*Problem requirements*.
Could you please return each line of the data that has the word "thumbnail"?

Excerpts from a dataset:

[Start of Attachment]

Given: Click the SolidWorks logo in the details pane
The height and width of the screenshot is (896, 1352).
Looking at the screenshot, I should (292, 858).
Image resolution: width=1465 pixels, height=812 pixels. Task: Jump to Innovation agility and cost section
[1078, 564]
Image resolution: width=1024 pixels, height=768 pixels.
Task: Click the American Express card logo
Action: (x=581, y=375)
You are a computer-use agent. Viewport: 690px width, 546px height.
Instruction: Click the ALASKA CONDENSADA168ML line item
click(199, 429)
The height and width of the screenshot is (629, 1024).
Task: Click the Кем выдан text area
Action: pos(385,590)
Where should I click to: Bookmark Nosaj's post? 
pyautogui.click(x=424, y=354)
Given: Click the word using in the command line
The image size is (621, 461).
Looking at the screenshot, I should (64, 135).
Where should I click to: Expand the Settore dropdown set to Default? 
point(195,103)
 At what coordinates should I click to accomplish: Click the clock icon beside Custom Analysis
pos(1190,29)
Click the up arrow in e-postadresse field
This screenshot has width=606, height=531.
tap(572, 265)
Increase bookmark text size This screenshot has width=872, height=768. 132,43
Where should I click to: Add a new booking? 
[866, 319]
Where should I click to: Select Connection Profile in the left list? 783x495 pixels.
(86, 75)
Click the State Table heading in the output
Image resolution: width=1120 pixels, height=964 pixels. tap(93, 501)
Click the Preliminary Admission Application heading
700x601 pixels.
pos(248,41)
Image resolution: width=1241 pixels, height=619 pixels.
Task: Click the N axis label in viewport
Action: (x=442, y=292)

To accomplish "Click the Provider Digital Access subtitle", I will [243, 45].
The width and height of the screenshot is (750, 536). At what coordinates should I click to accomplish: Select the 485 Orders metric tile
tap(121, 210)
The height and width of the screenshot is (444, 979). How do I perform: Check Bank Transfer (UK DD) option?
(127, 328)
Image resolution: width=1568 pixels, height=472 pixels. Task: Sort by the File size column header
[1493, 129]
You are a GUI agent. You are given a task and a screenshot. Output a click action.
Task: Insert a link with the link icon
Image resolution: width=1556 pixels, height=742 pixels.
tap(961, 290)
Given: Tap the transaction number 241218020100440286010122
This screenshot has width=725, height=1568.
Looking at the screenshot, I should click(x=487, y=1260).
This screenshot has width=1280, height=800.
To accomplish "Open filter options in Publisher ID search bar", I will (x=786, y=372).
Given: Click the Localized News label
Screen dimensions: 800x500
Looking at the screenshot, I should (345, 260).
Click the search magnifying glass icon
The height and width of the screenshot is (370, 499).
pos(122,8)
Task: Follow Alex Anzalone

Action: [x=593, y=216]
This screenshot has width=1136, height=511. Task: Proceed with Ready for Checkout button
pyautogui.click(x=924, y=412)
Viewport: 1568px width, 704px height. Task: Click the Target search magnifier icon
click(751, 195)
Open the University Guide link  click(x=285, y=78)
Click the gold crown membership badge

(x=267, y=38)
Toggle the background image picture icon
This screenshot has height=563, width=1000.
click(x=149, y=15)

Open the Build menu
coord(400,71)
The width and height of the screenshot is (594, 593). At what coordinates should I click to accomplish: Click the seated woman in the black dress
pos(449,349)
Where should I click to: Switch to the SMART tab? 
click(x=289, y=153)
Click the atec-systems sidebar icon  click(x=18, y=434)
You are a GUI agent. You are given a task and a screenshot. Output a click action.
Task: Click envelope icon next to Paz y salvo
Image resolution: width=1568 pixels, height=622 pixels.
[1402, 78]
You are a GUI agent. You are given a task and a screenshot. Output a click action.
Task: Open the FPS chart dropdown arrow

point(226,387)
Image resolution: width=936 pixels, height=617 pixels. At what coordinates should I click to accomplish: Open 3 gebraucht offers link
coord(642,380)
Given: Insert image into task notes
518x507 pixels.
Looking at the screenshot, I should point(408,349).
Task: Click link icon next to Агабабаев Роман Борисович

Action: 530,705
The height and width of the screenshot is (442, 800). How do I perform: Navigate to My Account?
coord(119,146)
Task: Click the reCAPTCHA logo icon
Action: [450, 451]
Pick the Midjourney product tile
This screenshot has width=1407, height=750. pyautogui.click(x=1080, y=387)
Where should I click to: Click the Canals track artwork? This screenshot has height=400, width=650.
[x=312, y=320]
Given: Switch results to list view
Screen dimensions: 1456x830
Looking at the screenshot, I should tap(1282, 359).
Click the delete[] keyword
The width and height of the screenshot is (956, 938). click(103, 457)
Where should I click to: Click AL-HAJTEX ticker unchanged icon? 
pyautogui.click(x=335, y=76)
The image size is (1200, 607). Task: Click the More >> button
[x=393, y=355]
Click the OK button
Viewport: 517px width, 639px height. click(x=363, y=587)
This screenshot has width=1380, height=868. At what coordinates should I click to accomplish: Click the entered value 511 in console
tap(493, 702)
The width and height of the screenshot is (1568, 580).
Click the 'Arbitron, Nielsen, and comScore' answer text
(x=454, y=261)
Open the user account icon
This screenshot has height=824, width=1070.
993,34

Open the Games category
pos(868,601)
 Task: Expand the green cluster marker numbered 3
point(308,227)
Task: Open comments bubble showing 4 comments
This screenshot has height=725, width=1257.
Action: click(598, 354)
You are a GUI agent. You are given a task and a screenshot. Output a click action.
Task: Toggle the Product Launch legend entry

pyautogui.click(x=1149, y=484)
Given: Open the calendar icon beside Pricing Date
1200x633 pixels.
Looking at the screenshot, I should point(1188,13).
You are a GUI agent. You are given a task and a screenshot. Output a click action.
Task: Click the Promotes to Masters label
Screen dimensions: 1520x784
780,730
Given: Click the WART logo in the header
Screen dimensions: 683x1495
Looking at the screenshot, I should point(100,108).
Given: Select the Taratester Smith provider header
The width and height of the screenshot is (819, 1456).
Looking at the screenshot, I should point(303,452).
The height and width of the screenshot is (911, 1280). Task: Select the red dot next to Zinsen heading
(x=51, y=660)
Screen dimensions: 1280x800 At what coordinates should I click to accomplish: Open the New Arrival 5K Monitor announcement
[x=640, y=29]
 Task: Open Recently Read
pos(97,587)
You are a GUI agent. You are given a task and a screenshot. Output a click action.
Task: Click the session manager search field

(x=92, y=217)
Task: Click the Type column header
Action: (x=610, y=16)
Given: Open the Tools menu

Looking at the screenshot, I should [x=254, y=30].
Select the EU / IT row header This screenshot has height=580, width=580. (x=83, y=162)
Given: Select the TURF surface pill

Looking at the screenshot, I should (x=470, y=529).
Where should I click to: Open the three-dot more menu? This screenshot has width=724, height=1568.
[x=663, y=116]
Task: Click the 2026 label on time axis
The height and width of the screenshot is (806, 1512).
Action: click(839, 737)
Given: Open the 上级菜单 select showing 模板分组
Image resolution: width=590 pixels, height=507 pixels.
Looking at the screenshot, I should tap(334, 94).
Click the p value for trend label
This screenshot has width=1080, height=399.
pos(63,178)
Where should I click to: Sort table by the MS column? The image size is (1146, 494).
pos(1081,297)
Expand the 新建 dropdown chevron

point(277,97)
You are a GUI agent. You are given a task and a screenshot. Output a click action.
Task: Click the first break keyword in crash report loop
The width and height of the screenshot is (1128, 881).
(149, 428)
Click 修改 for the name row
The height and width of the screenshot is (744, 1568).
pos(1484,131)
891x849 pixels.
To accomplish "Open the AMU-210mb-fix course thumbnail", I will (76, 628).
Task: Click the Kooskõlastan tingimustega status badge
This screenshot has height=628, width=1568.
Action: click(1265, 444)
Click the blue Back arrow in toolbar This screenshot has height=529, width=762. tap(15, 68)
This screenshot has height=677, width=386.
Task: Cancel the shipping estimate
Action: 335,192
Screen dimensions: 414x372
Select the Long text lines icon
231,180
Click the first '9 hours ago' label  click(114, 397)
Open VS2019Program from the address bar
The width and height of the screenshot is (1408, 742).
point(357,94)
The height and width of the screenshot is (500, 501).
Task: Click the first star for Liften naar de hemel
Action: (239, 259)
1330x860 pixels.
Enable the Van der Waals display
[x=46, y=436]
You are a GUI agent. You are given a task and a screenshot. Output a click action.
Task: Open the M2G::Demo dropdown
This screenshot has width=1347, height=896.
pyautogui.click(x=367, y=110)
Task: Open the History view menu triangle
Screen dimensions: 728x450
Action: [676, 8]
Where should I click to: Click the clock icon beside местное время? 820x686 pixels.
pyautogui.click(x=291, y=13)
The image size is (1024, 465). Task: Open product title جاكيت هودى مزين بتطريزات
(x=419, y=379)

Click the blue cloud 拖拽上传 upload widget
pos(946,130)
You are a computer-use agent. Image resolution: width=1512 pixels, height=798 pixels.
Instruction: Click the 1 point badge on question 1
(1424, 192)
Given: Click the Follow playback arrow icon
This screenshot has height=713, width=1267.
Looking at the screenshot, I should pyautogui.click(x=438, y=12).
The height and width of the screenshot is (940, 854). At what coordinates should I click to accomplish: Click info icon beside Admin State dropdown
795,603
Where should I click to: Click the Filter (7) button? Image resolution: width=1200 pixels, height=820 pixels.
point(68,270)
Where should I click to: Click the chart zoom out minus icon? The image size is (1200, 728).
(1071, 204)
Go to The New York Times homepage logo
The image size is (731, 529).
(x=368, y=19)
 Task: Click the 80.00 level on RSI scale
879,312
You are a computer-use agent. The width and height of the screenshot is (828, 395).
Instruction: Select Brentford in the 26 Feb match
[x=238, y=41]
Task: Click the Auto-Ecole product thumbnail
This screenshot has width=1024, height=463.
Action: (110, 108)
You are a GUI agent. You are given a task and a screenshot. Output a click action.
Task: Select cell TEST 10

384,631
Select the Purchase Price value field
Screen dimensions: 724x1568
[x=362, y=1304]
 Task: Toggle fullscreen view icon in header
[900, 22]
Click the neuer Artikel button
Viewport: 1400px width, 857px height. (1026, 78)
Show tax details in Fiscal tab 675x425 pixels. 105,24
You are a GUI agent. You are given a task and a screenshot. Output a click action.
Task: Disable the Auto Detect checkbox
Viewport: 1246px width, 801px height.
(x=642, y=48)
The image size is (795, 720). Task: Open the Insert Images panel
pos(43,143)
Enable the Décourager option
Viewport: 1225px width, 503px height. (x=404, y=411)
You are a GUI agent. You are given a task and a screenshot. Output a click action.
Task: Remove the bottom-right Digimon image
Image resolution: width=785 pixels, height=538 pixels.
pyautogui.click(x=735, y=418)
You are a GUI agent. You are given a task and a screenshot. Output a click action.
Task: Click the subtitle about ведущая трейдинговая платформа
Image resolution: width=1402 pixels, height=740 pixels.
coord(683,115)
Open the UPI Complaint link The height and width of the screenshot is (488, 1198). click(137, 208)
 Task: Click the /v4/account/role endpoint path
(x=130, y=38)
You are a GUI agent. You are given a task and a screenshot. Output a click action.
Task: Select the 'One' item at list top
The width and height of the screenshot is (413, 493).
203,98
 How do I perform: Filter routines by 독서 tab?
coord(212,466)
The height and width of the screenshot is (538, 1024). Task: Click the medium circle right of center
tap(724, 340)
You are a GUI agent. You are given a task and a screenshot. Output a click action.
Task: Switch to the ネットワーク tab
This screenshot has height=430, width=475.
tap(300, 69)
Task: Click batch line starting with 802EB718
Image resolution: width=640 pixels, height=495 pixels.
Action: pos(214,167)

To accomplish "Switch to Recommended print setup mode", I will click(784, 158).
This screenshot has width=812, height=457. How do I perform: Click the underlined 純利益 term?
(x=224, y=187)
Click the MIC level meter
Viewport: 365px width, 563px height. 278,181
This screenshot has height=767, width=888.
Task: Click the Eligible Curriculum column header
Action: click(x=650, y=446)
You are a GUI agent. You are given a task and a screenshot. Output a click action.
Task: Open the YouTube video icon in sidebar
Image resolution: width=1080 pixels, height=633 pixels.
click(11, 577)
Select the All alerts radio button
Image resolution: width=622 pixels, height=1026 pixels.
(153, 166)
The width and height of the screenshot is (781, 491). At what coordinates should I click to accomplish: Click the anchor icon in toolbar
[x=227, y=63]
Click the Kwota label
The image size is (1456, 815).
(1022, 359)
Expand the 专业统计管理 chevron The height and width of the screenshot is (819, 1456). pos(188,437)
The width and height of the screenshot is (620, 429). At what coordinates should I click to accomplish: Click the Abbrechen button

[End of Attachment]

*Solution*.
To accomplish "Open the AMU-210mb-fix course thumbnail", I will (76, 628).
Task: Click the Auto-Ecole product thumbnail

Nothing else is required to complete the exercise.